━━━━━ Supplied material ━━━━━

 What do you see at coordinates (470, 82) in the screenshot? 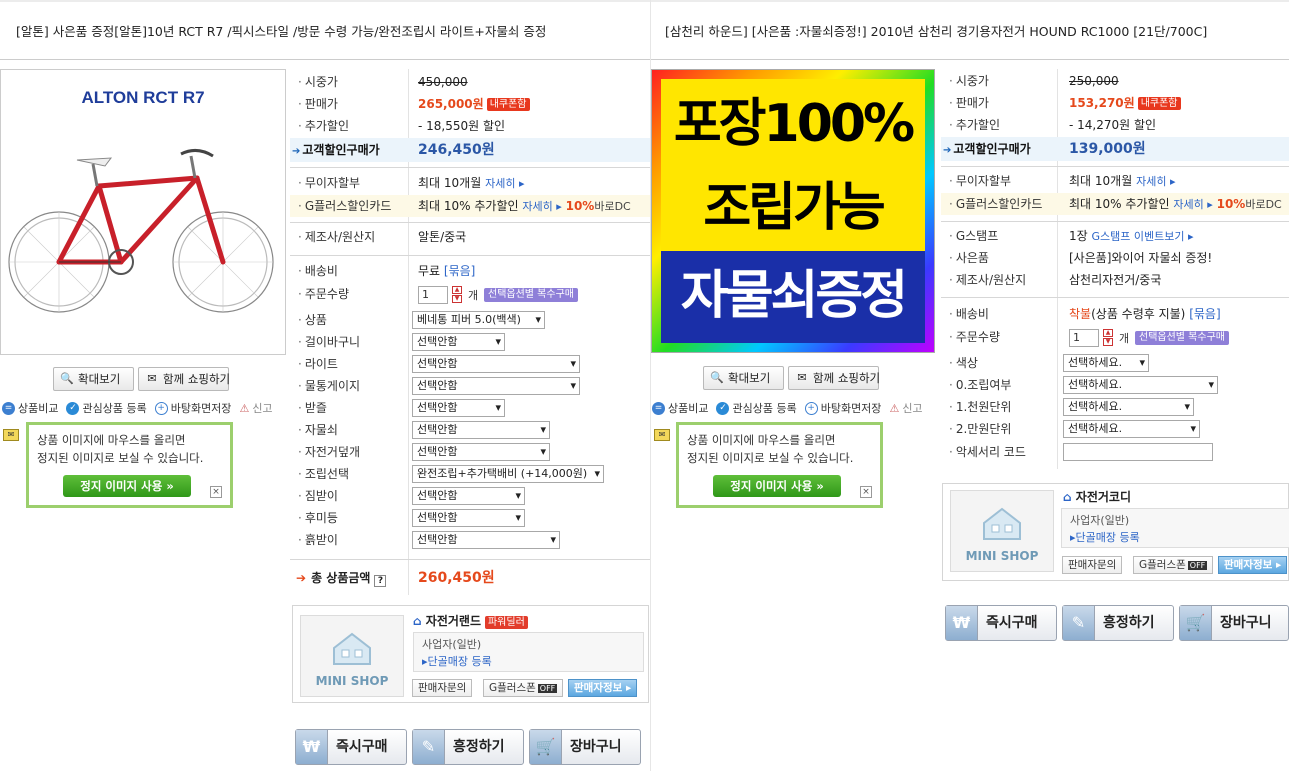
I see `list-price-row: 시중가 450,000` at bounding box center [470, 82].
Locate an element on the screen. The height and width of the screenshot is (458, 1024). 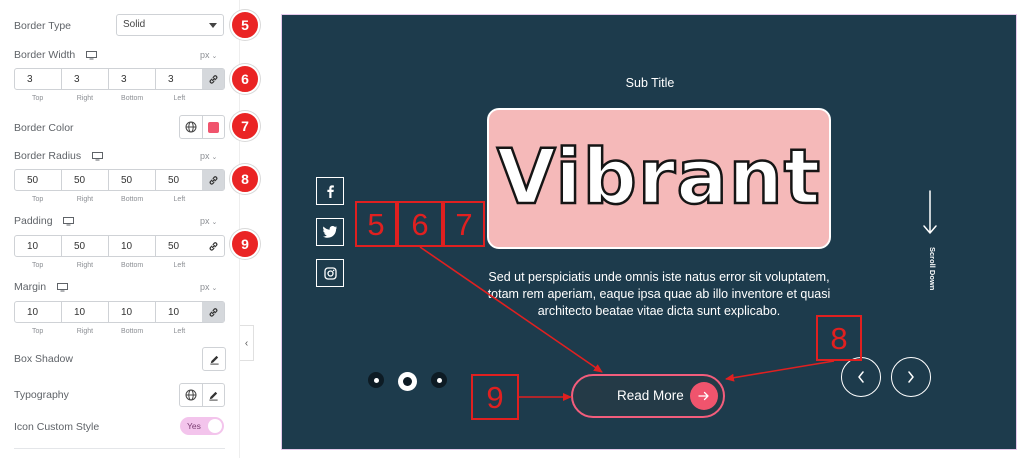
border-width-right: 3 is located at coordinates (86, 79).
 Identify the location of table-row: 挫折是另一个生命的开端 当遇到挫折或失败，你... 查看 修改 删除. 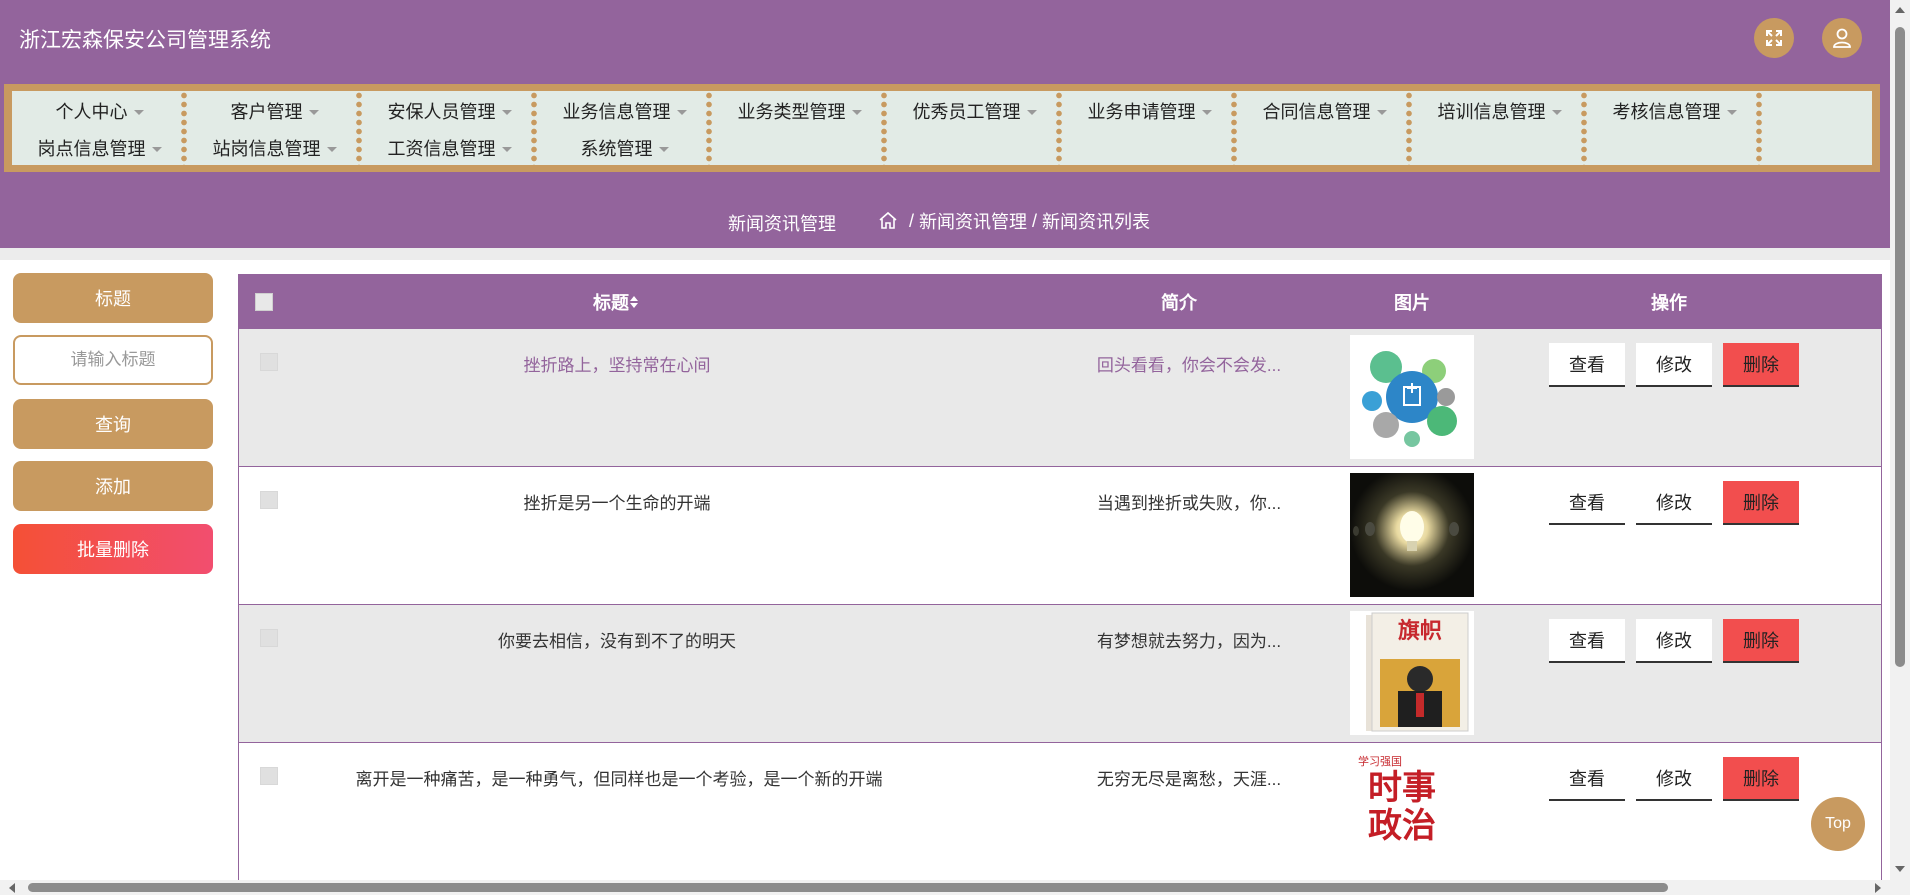
(1060, 536).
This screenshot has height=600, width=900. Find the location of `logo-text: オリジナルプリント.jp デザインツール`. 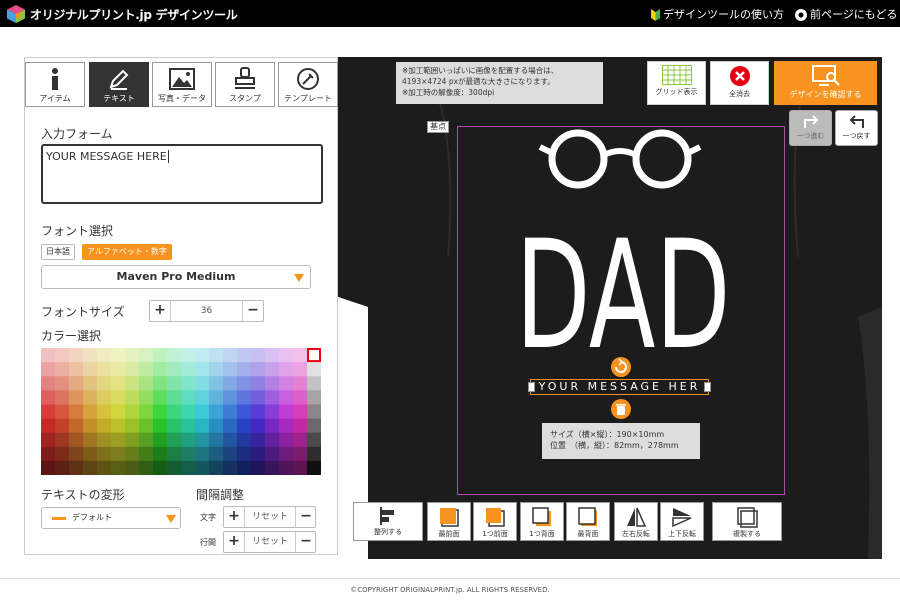

logo-text: オリジナルプリント.jp デザインツール is located at coordinates (134, 14).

━━━━━

Exercise prompt: Write out every item above word for word, leaving out the pictures.

Expected answer:
 What do you see at coordinates (470, 82) in the screenshot? 
I see `list-price-row: 시중가 450,000` at bounding box center [470, 82].
Locate an element on the screen. The height and width of the screenshot is (458, 1024). 
border-width-right: 3 is located at coordinates (86, 79).
 Identify the location of table-row: 挫折是另一个生命的开端 当遇到挫折或失败，你... 查看 修改 删除. 
(1060, 536).
This screenshot has height=600, width=900. Find the location of `logo-text: オリジナルプリント.jp デザインツール`. 

logo-text: オリジナルプリント.jp デザインツール is located at coordinates (134, 14).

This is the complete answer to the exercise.